Chemical Sciences and Engineering Division, Argonne National Lab, Argonne, IL 60439-4837, USA.
Phys Chem Chem Phys. 2010 Jun 7;12(21):5678-93. doi: 10.1039/c000240m. Epub 2010 May 4.
The turn-over-rate (TOR) for the water gas shift (WGS) reaction at 200 degrees C, 7% CO, 9% CO(2), 22% H(2)O, 37% H(2) and balance Ar, of 1.4 nm Au/Al(2)O(3) is approximately 20 times higher than that of 1.6 nm Pt/Al(2)O(3). Operando EXAFS experiments at both the Au and Pt L(3) edges reveal that under reaction conditions, the catalysts are fully metallic. In the absence of adsorbates, the metal-metal bond distances of Pt and Au catalysts are 0.07 A and 0.13 A smaller than those of bulk Pt and Au foils, respectively. Adsorption of H(2) or CO on the Pt catalysts leads to significantly longer Pt-Pt bond distances; while there is little change in Au-Au bond distance with adsorbates. Adsorption of CO, H(2) and H(2)O leads to changes in the XANES spectra that can be used to determine the surface coverage of each adsorbate under reaction conditions. During WGS, the coverage of CO, H(2)O, and H(2) are obtained by the linear combination fitting of the difference XANES, or DeltaXANES, spectra. Pt catalysts adsorb CO, H(2), and H(2)O more strongly than the Au, in agreement with the lower CO reaction order and higher reaction temperatures.

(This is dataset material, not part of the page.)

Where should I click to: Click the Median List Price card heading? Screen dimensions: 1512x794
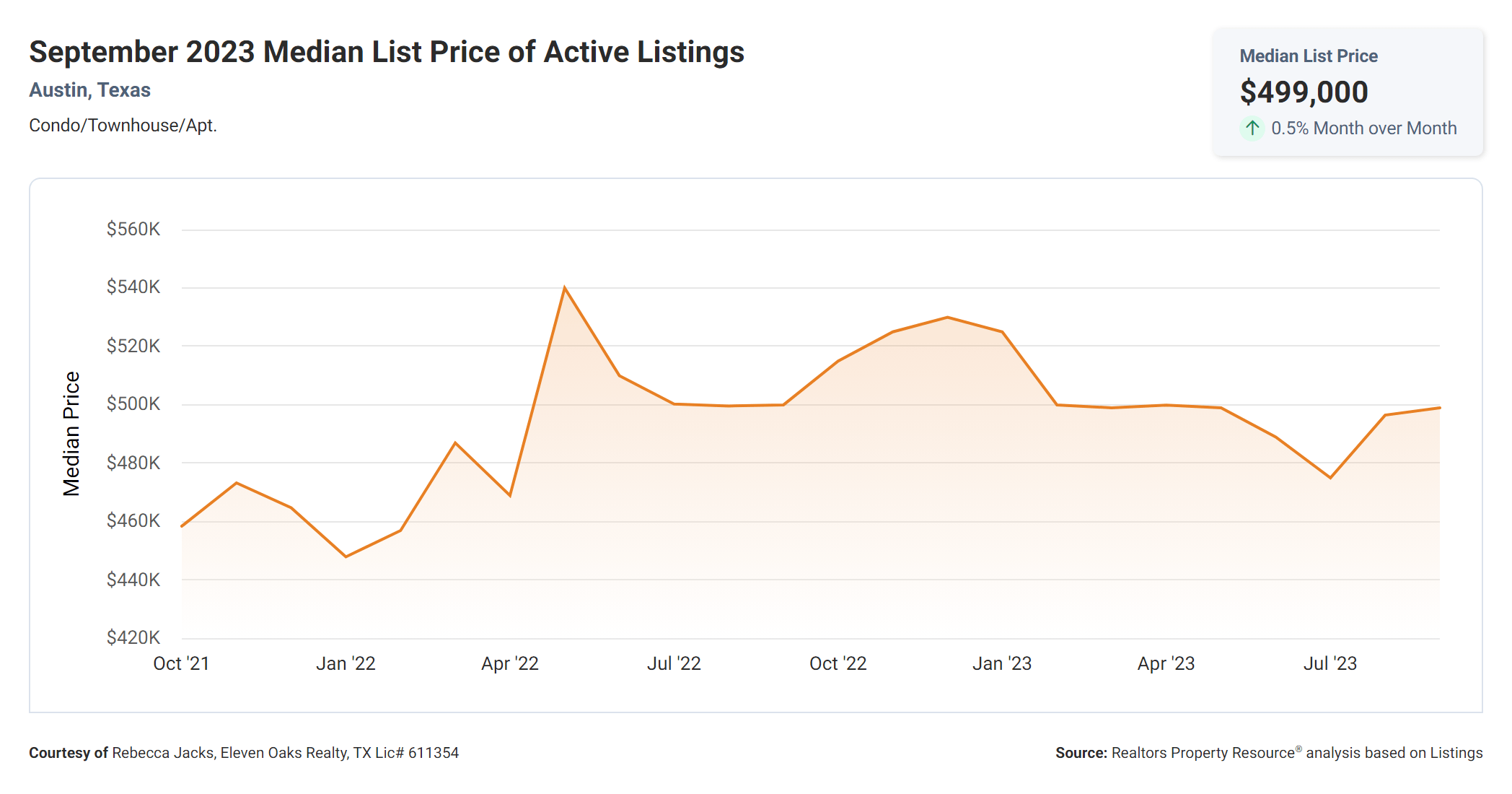[x=1308, y=56]
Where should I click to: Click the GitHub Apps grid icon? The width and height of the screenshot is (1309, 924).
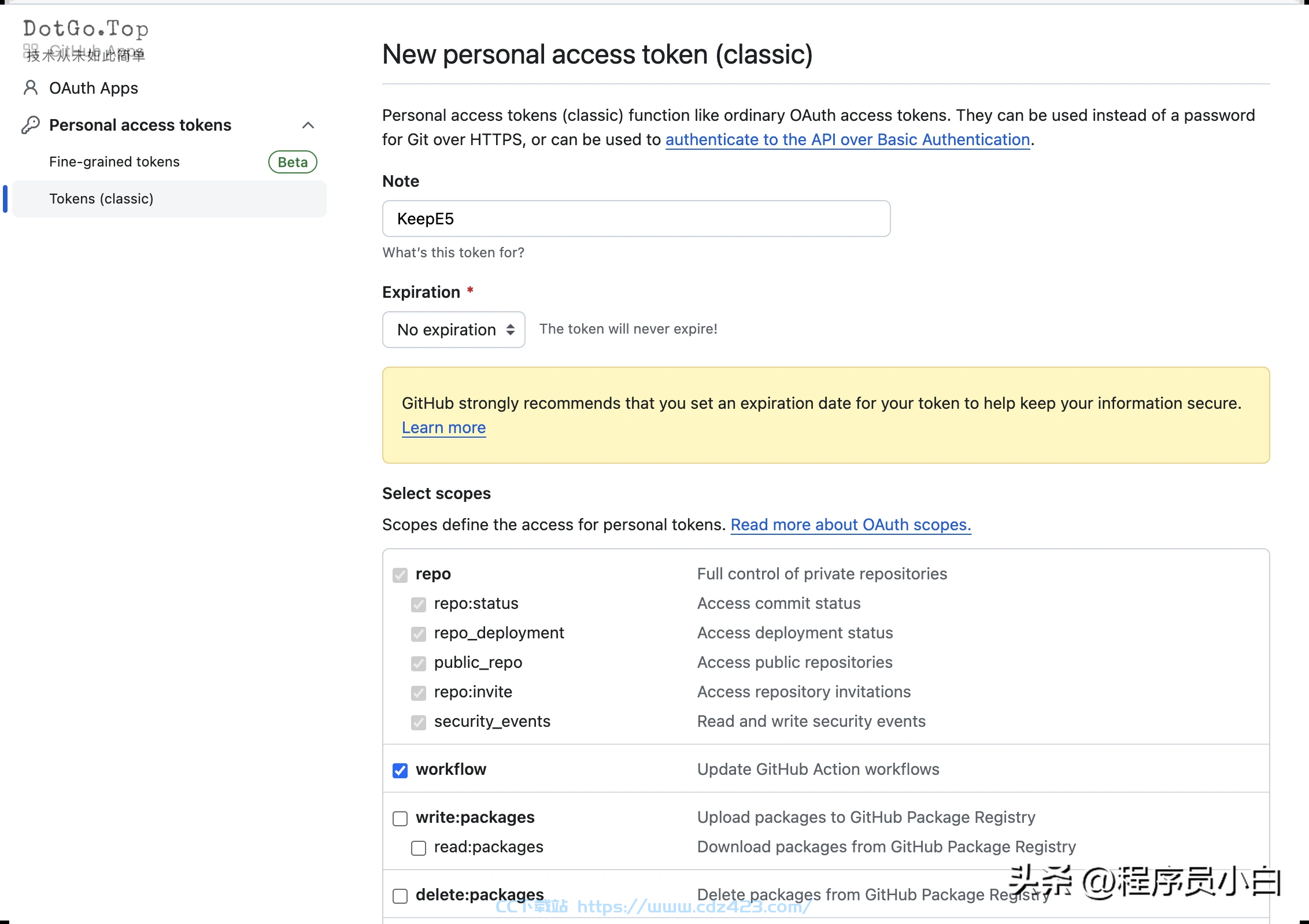tap(31, 50)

在 200°C、7%CO、9%CO2、22%H2O、37%H2 和平衡 Ar 条件下,水煤气变换(WGS)反应的周转率(TOR)对于 1.4nm Au/Al2O3 是 1.6nm Pt/Al2O3 的约 20 倍。在 Au 和 Pt L(3)边缘的 operando EXAFS 实验表明,在反应条件下,催化剂是完全金属的。在没有吸附物的情况下,Pt 和 Au 催化剂的金属-金属键距离分别比体相 Pt 和 Au 箔的小 0.07Å 和 0.13Å。在 Pt 催化剂上吸附 H2 或 CO 会导致 Pt-Pt 键距离显著变长;而在吸附物存在下,Au-Au 键距离几乎没有变化。CO、H2 和 H2O 的吸附会导致 XANES 光谱发生变化,可用于确定反应条件下每种吸附物的表面覆盖率。在 WGS 过程中,通过对差分 XANES(DeltaXANES)光谱进行线性组合拟合,获得 CO、H2O 和 H2 的覆盖率。Pt 催化剂比 Au 催化剂更强烈地吸附 CO、H2 和 H2O,这与较低的 CO 反应级数和较高的反应温度一致。